Based on publications it's something like 10%, based on our analysis of ENCODE data 30-60% of TFBS and epigenetic enhancer/promoter marks are found within TEs. So it is likely a much more widespread pattern.

By Vinny Lynch (not verified) on 25 Sep 2012 #permalink

"I get the impression of an extremely skilled technologist with almost certainly some excellent organizational skills, who is completely out of his depth on the broader conceptual issues of modern biology. And also, someone who is a total media disaster."

Ah yes, the "it's not real science, you haven't touched the infinite like I have" argument. Must suck to see oneself become obsolete.

@ Vinny Lynch, sorry for the delay. Work kept me from visiting.

We have 3.50pg per haploid genome

We will be generous and do the math with a lot of generous rounding up;
Protein genes 2%
Regulatory RNAs - 2%
rRNA+tRNA - 0.5%
centrometes, telomeres, ori's, etc. 5%
total - 9% = 0.34pg

Taking your high estimate of 60% and assuming 60% of TEs (50%) of the genome are required, 30% = 1.05pg

Total 1.39pg = 39.7% of the genome.

At 30% functional TEs, this is 24.7% of the genome.

The 30% functional TE estimate is pretty in line with Comings 1972 estimate.

By The Other Jim (not verified) on 27 Sep 2012 #permalink

I've met Ewan on several occasions. Nice guy who really does try hard to encourage collaboration and outreach programs. His net impact has been positive from my perspective (lots of free data for me to use).
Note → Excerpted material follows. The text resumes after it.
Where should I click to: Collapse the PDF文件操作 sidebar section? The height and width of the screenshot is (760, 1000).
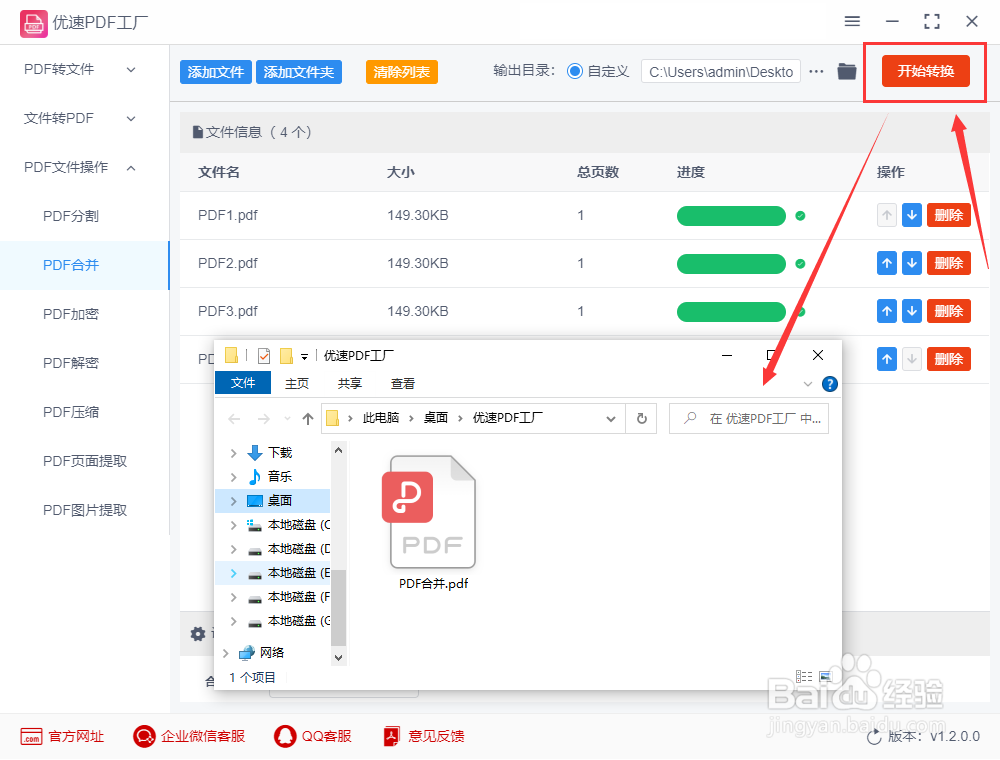click(130, 167)
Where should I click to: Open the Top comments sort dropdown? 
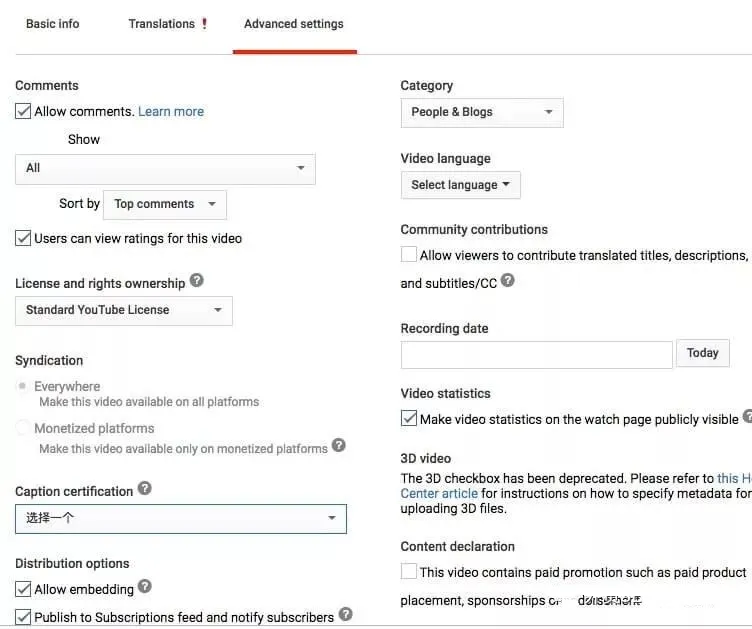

He's screwed up on the 80% functional statement though and I'm not just saying that as a mindless parrot. I've been deep into sequencing data for 5 years now. Next-gen (Illumina) data at single base resolution for various species, various cell types, various time points, various chemical treatments and various mutants, mRNA, smRNA, ChIP-seq, 5mC, 5hmc, and numerous histone mods. Alongside our own data has been everything relevant that I could pull down from ENCODE, all piled up in relational databases for side-by-side analysis. Over a PetaByte of data under management.

From these data do I get the impression that 80% of the human genome is "functional"? Sure, I can pick just about any part of the human genome at random and between all the available datasets I can find a significant delta (after FDR correction), but that does *not* mean that the region has any relevant function.

By all means, report on the observed differences, but don't go claiming "function" without an experiment to demonstrate a solid biochemical mechanism that supports the claim.

Epigenetic deltas are dime a dozen and it seems as if the ENCODE authors are a bit over-excited by them. Epigenetic states vary a lot between cell types but it doesn't necessarily mean that DNA sequences under, say, variable histone marks, are actually involved in anything that's functionally important.

It seems from Ewan's attempt to clarify that the presence of RNA Pol II or the presence of H3K4me1 indicates function, but that stuff pops up EVERYWHERE. I've seen the ENCODE datasets in question, they're quite shitty (although were recently improved). Bad antibodies, and the controls are way, way too thin.

It's also highly misleading to infer (in the video) that the knowledge gleaned from ENCODE will have a huge impact on the understanding and treatement of disease. I remember all too well how over-excited people got about the human genome, but a decade on, what have we learned? Not even close to what was projected in the hype.

Having spent a long time looking at epigenetic data, I assure you, we're only just scratching the surface and even if we do make progress is associating epigenetic states with diseases, it's still a very long way away from understanding how to modify those states in any way that can lead to an effective treatment. We're talking about hugely complicated four-dimensional regulation of hormone cocktails (for example). There are many decades to go before we crack this egg and the hype from ENCODE is going to end up looking like the hype from the human genome project, I'm sure of it.